The space between the bottom of floor joists and the ground of any building shall be provided with a sufficient number of ventilation openings through foundation walls or exterior walls to ensure ample ventilation, and such openings shall be covered with a corrosion-resistant wire mesh having one-quarter inch openings. Openings shall be arranged to provide cross ventilation, and shall have a net area of not less than 1 square foot for each 150 square feet of under floor area.
All joists shall have a minimum bearing of 1-1/2 inches on wood or metal and 3 inches on masonry. Joists shall be supported laterally at the ends and each support by solid blocking except where the ends of joists are nailed to a header, band or rim joist or to an adjoining stud or by other approved means. Solid blocking shall be 2-inch nominal thickness and the full depth of the joist. All joists under and parallel to bearing partitions shall be doubled and well spiked. Trimmer and header joists shall be doubled when the span of the header exceeds 4 feet. The ends of header joists over 6 feet long, and tail joists over 12 feet long, shall be hung in joist or beam hangers. Trimmers and header joists more than 4 feet long shall be doubled. Joists, beams, and wood framing shall not be placed closer than 2 inches of fireplaces, smoke chambers, or chimneys.

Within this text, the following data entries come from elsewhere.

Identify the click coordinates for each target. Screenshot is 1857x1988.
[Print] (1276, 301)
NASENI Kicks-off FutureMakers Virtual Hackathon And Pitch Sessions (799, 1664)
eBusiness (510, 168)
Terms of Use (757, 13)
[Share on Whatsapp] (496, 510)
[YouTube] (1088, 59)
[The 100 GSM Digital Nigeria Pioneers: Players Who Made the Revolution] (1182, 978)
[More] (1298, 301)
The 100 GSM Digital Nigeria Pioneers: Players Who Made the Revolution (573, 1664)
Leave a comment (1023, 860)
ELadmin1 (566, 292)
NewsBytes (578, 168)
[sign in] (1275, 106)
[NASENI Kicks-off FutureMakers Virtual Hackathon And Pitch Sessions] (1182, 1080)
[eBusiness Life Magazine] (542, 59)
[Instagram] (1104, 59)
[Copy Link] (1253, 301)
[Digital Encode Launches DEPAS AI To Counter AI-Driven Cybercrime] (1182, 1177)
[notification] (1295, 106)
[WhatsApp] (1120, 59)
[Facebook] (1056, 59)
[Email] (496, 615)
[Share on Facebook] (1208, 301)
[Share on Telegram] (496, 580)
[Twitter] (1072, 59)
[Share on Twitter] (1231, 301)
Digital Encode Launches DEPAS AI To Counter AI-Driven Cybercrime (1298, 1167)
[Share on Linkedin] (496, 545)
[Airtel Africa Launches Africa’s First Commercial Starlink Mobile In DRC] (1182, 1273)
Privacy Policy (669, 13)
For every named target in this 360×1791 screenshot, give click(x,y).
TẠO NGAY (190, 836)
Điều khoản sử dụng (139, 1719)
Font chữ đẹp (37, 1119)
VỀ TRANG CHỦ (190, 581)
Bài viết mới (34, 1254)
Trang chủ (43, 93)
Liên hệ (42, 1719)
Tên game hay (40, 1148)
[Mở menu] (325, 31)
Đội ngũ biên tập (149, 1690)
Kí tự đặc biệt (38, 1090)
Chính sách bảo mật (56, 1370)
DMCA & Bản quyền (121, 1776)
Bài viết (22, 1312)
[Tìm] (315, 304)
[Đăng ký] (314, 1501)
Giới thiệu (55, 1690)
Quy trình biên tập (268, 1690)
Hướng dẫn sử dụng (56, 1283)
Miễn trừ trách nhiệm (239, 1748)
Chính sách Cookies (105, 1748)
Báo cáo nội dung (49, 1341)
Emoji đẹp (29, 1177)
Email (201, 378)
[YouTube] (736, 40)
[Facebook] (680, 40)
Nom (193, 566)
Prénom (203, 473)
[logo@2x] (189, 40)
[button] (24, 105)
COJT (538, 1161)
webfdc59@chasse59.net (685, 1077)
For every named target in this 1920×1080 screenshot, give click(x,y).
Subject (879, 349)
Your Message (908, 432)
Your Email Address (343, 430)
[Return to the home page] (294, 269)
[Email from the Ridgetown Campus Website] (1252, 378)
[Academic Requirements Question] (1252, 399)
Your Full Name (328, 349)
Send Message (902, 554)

Typical Floor Framing Detail
Stud Walls & Partitions
Studs shall be placed with their wide dimension perpendicular to the wall. Not less than 3 studs shall be installed at each corner of each exterior wall. Bearing partitions and exterior walls shall be constructed of not less than 2 x 4 inch studding not more than 16 inches on center. Bearing and exterior wall studs shall be capped with double top plates installed to provide overlapping at corners and at intersections with other partitions. End joints in double top plates shall be offset at least 48 inches.
All openings 4 feet wide or less in bearing walls shall be provided with headers equivalent to double headers not less than 2 inches thick, placed on edge, securely fastened together. All openings more than 4 feet wide shall be provided with headers of sufficient size to support the load. Such headers shall have not less than 1-1/2 inches solid bearing at each end to the floor or bottom plate.
Where plumbing, heating, or other pipes are placed in a partition necessitating the cutting of the plates, a metal tie of not less than 1/8 inch thick and 1-1/2 inches wide shall be fastened to the plate across to each side of the opening with not less than six 16d nails.
All walls shall be fire-stopped with 2-inch material the full width of the studs at the floor, ceilings, and between floor and ceiling at intervals not to exceed 10 feet vertically. Spaces around vents, pipes, ducts, chimneys, fireplaces, and similar openings that afford a passage for fire shall be fire-stopped with non-combustible materials.